L’attitude de Soumaïla Cissé, qui dès le 12 août a reconnu sa défaite et s’est rendu chez Ibrahim Boubacar Keïta pour le "féliciter", est donc entrée dans les annales africaines. Ce geste a suscité de nombreux commentaires, pour la plupart laudateurs. Sur le continent, les perdants nous ont plutôt habitués à contester bruyamment des "hold-up électoraux". On a souvent vu aussi des candidats incapables de se faire élire député dans leur propre circonscription se plaindre d’avoir été spoliés d’une victoire à la présidentielle !

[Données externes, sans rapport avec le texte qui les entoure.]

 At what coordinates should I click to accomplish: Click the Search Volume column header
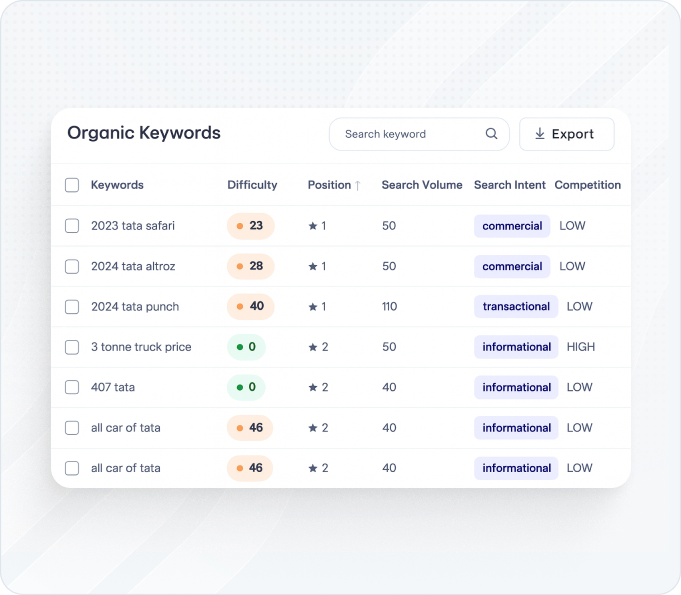[x=421, y=185]
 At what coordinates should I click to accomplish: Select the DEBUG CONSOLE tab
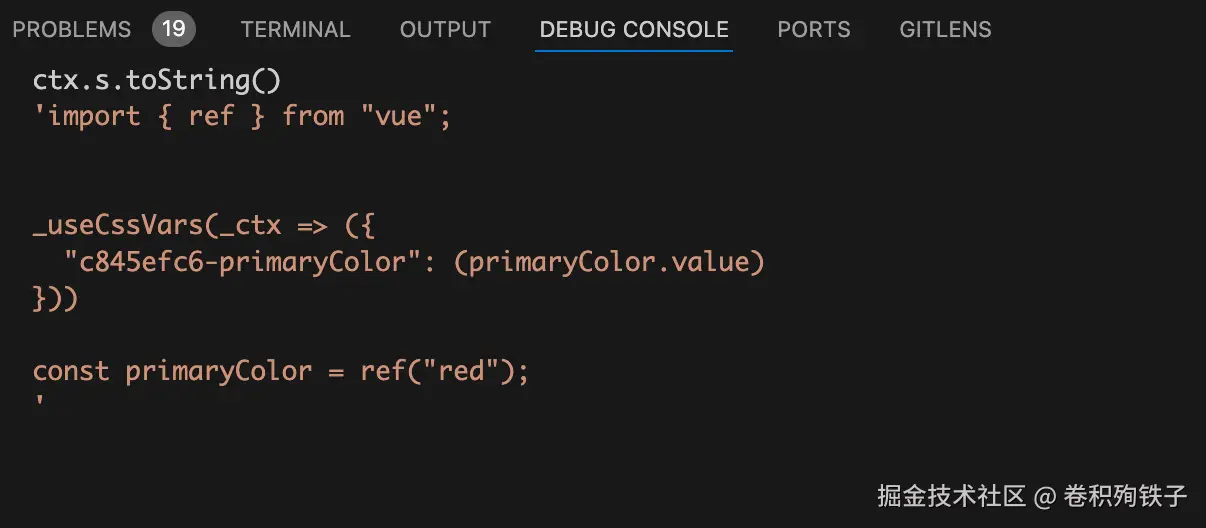tap(634, 29)
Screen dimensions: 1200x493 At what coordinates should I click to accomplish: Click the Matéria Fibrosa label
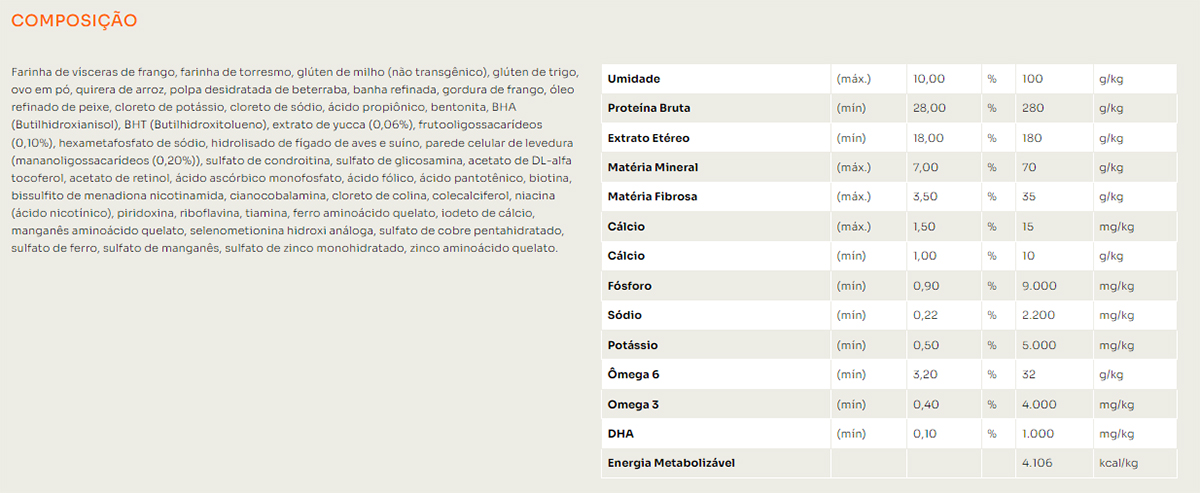click(x=652, y=197)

Soumaïla Cissé avait dénoncé une "main invisible" qui aurait tout planifié pour légitimer par les urnes le choix de l’armée, des imams et de "l’étranger", et tout laisse à penser qu’il a accepté les résultats de l’élection plus par résignation que par conviction. Toutefois, lorsque par des sources concordantes l’écho de la défaite vous parvient, mieux vaut anticiper et s’investir dans un travail symbolique pour en minimiser l’impact.

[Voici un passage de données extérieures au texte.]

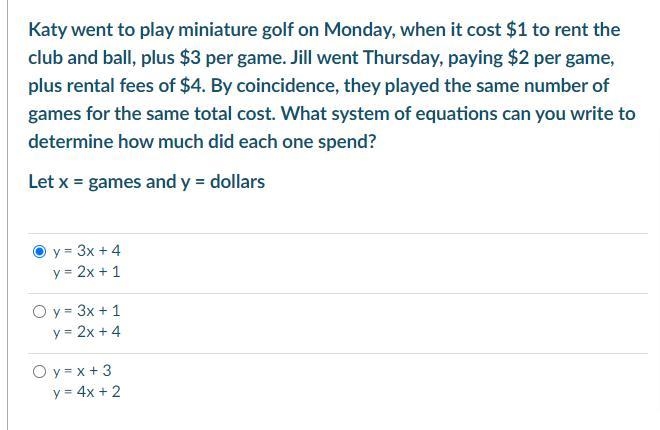
Task: Click the answer label y = 2x + 4
Action: click(x=87, y=332)
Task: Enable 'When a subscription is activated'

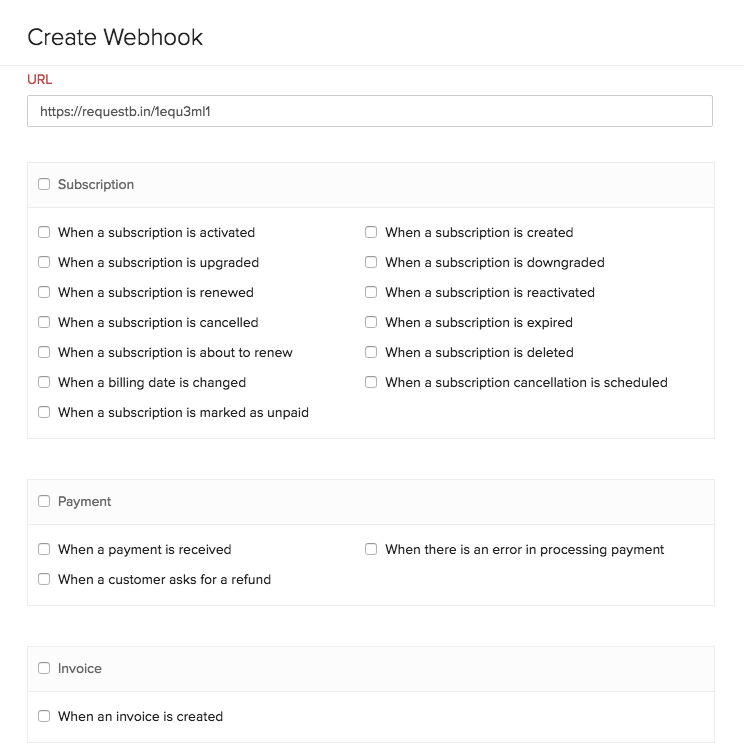Action: tap(44, 232)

Si Soumaïla Cissé a tenu à aller saluer son aîné et lui souhaiter bonne chance alors que son entourage avait dénoncé des fraudes, c’est qu’il a compris tout le bénéfice qu’il pouvait en tirer. Non seulement cette leçon de fair-play permet de réduire la polarisation politique, mais aussi de redorer l’image du Mali. Toutes choses qui seront portées au crédit du perdant. Dans un pays où les tensions sont encore vives, Cissé ne pouvait ignorer qu’il forcerait l’admiration.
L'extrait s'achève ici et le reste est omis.